Copy out each line of the data below that contains the string "accomplish". The match is case-sensitive.

■ Data on locating words and elements ■
+--

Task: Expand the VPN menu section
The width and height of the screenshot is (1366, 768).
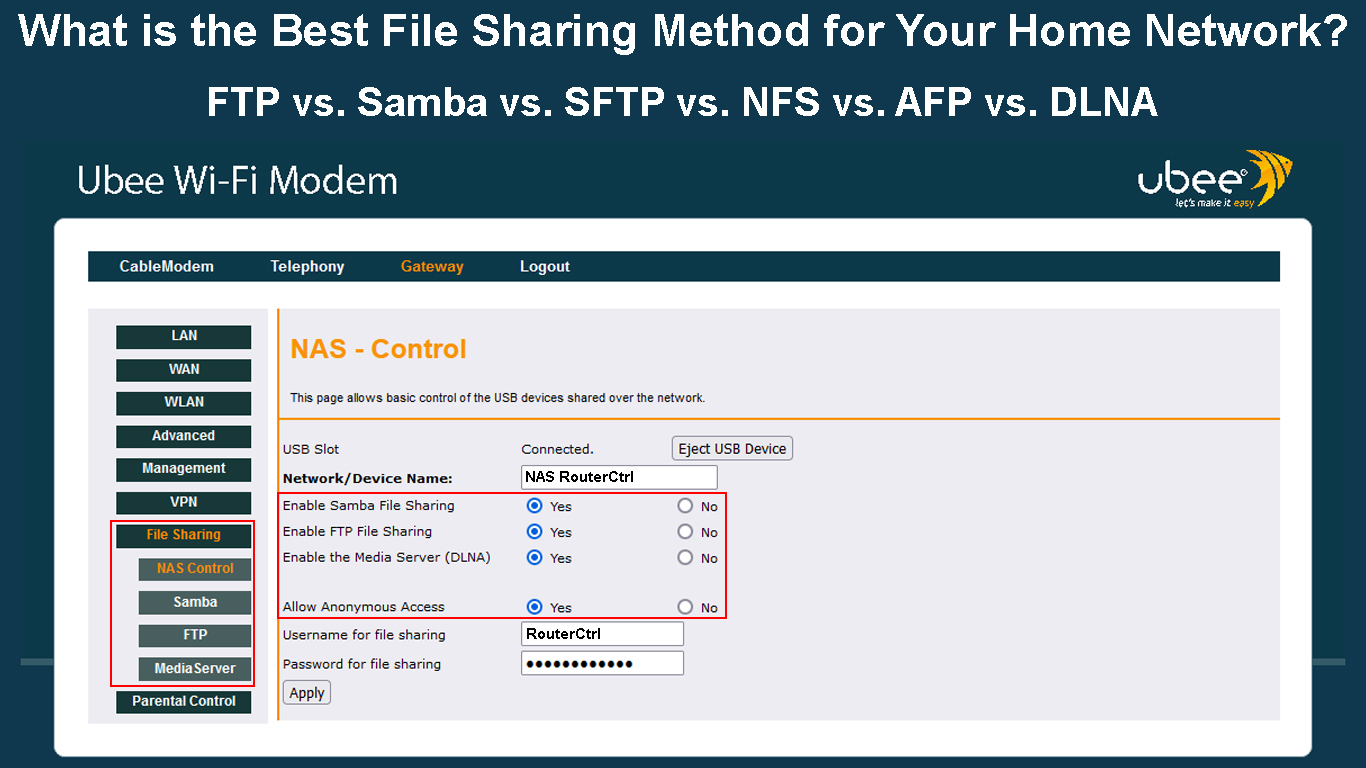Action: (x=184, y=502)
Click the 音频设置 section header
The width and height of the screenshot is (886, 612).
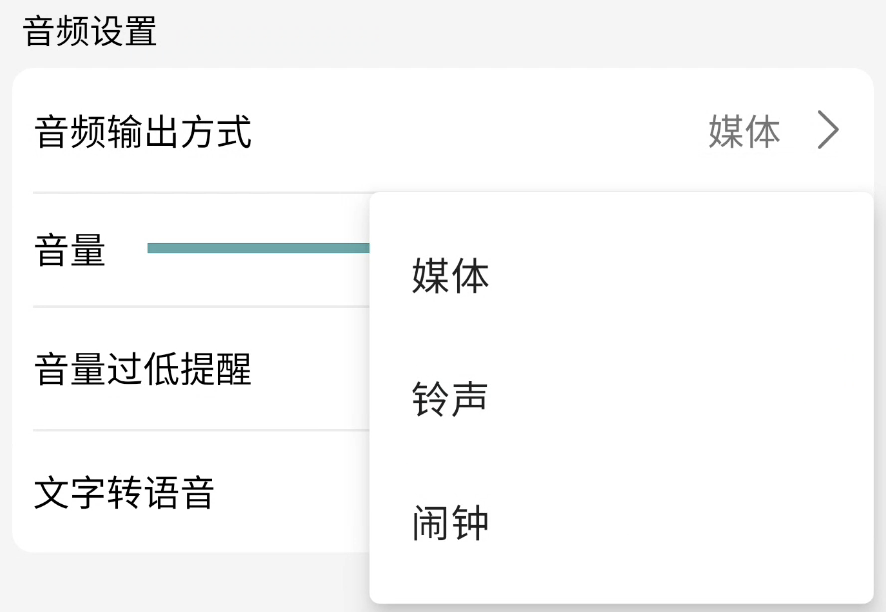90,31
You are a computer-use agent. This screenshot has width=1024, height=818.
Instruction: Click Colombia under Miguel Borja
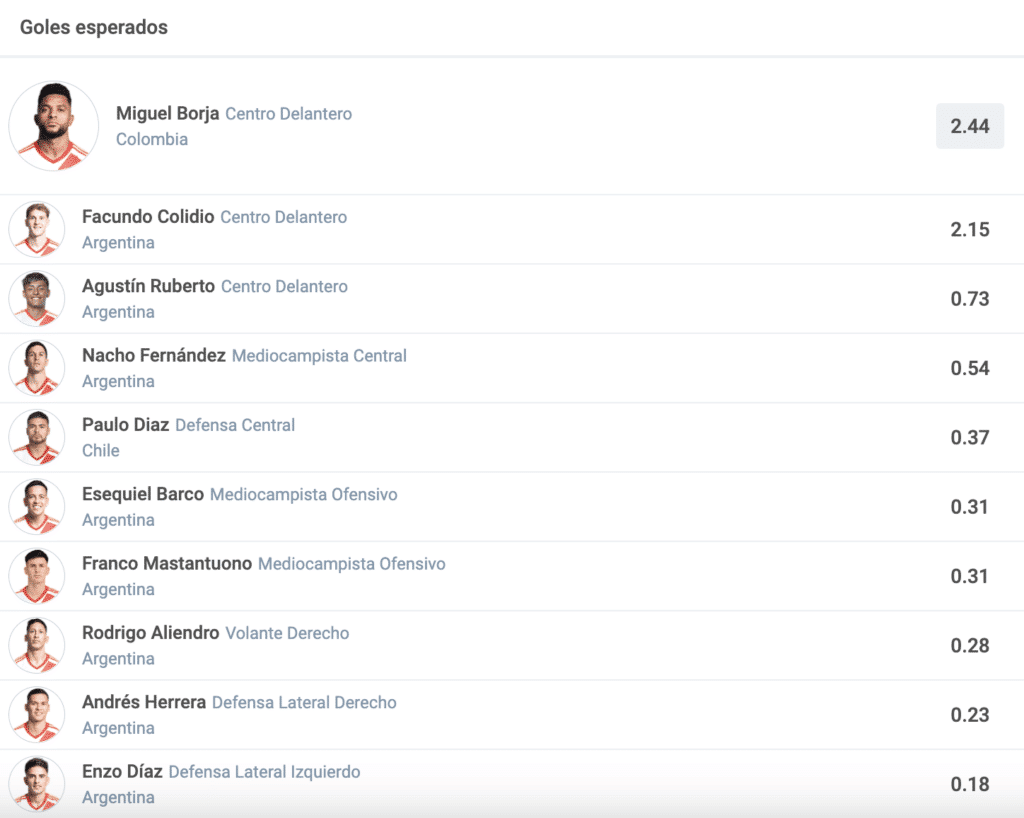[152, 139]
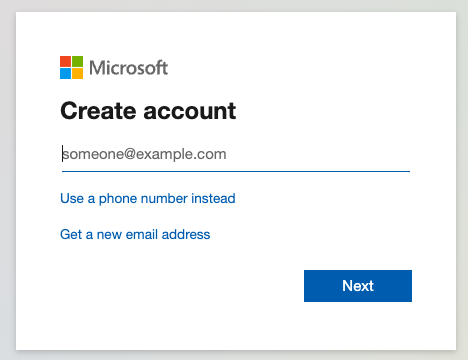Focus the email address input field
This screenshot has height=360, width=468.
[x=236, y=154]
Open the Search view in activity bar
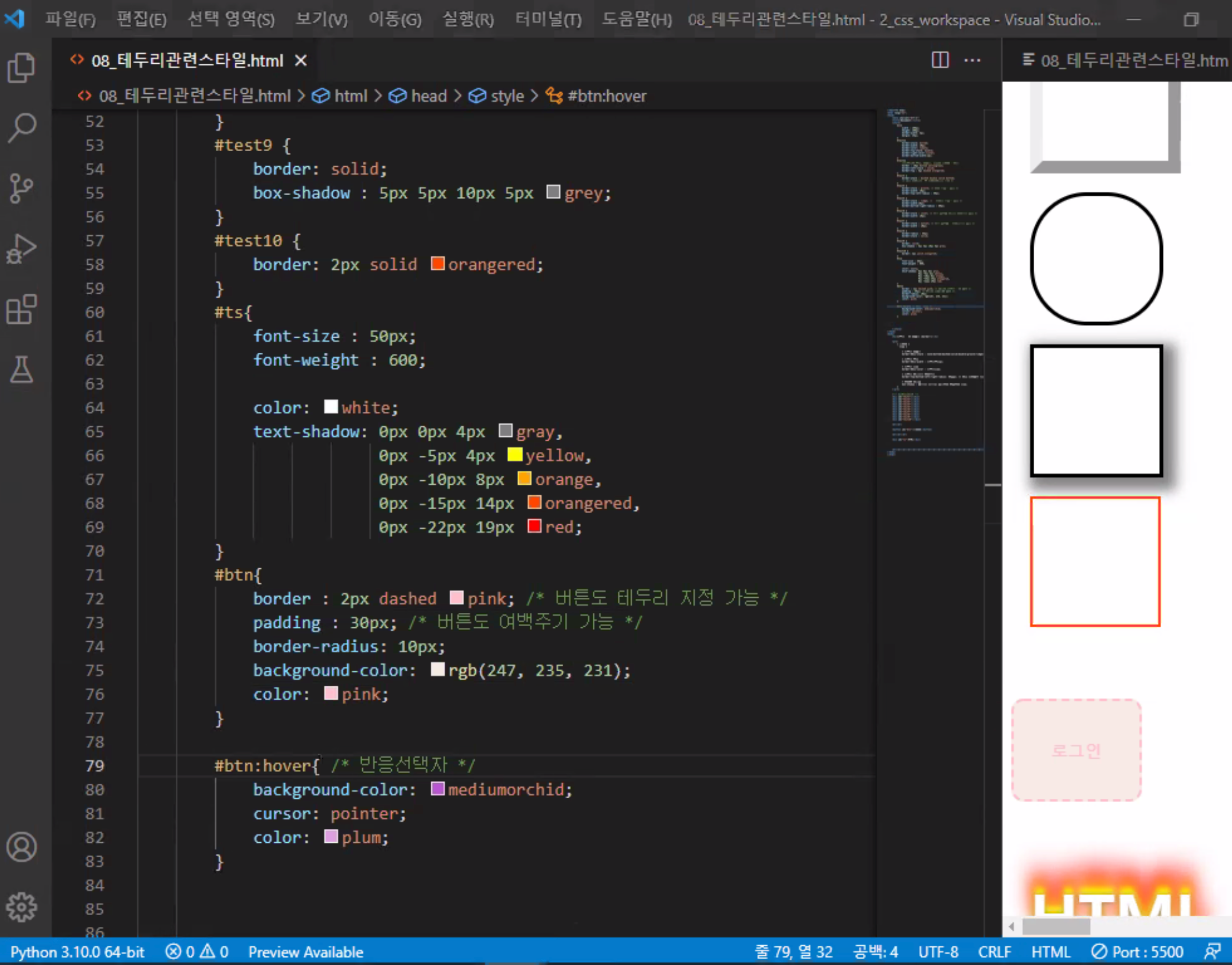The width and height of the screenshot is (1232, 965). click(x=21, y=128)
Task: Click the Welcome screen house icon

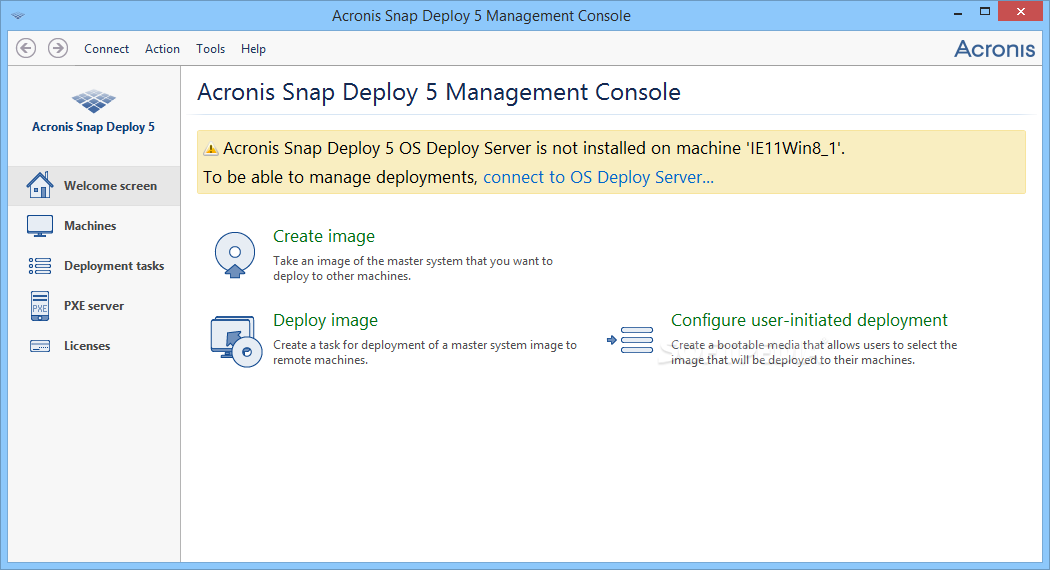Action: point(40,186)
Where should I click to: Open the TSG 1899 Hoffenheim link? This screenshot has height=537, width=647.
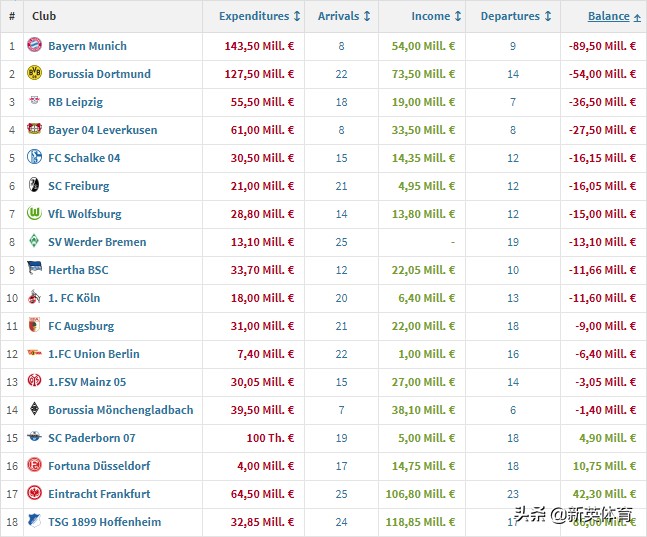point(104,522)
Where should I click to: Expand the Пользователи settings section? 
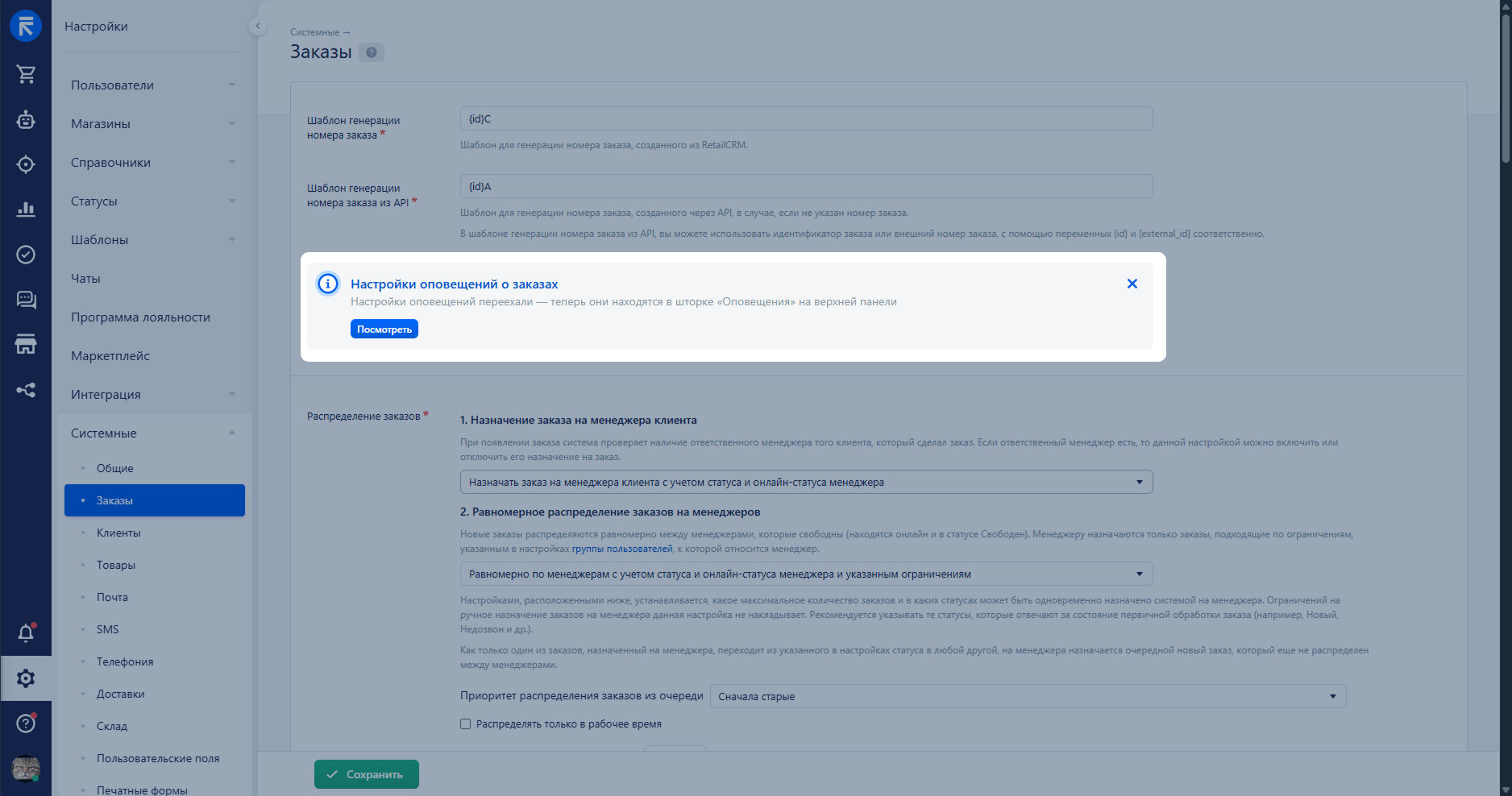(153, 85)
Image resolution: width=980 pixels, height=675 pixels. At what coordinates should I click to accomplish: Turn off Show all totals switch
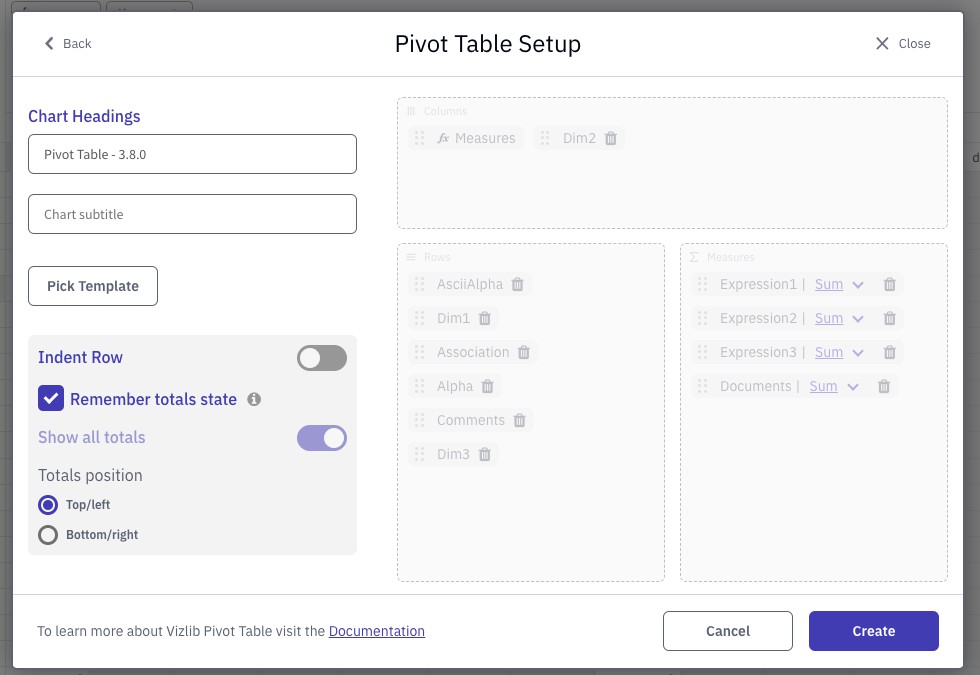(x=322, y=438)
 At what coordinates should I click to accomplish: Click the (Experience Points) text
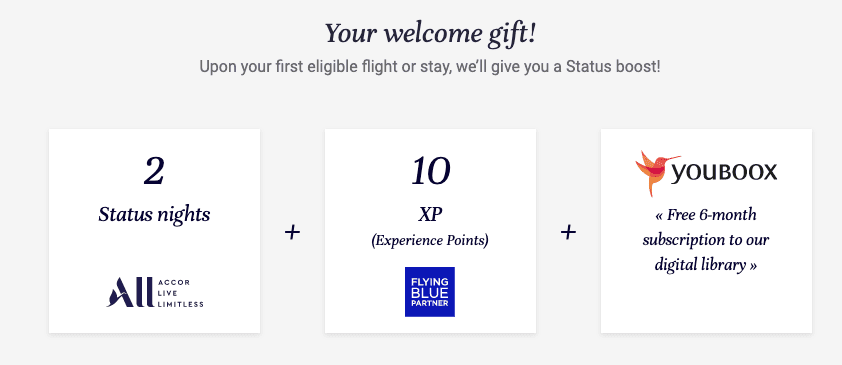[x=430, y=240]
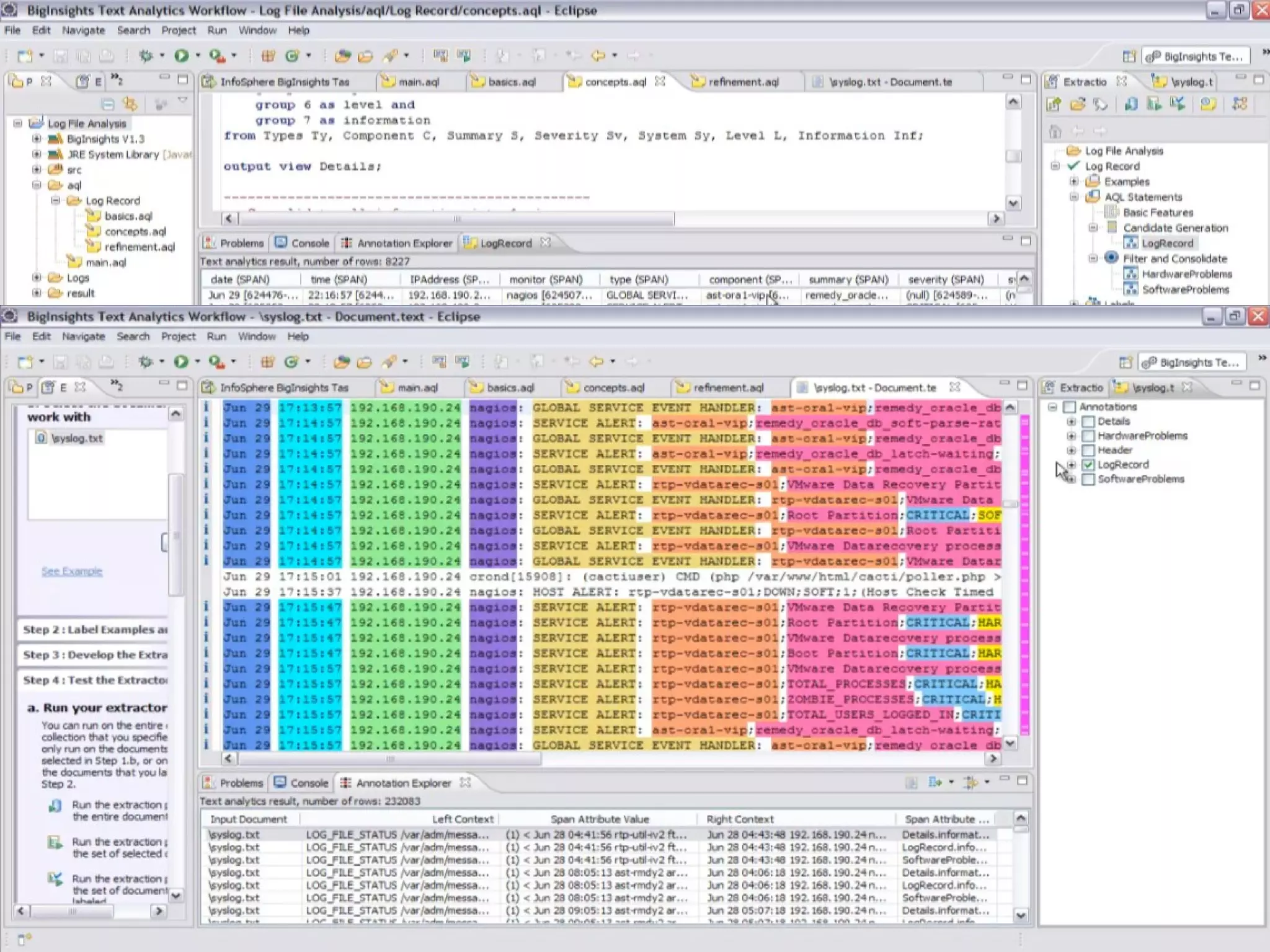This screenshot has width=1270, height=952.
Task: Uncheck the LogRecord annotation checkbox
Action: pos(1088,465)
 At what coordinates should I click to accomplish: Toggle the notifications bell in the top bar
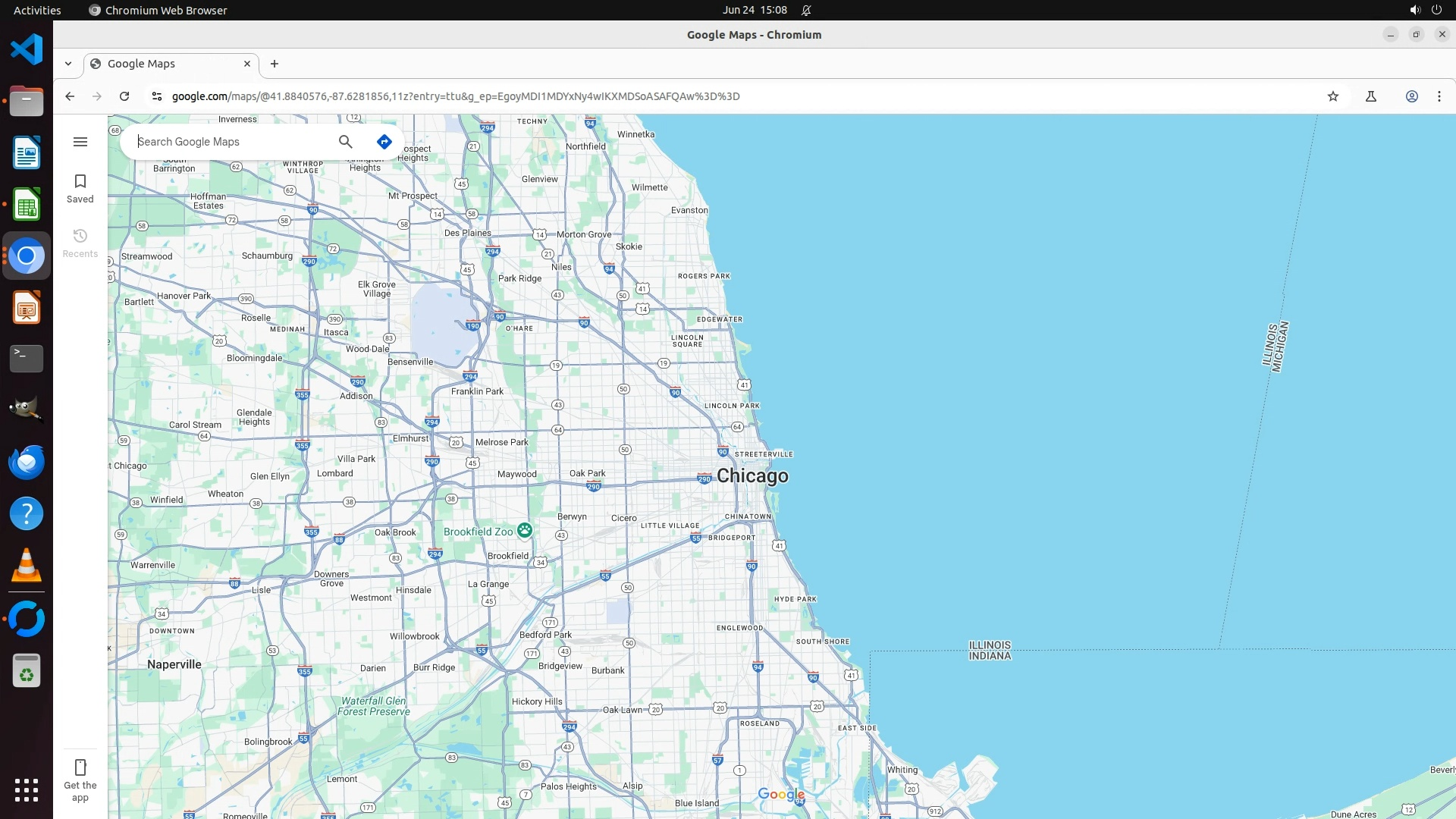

+--

■ Task solution ■
Image resolution: width=980 pixels, height=675 pixels. At what coordinates should I click to accomplish: Turn off Show all totals switch
 At what coordinates should I click to accomplish: Click the (Experience Points) text
 At what coordinates should I click to accomplish: Toggle the notifications bell in the top bar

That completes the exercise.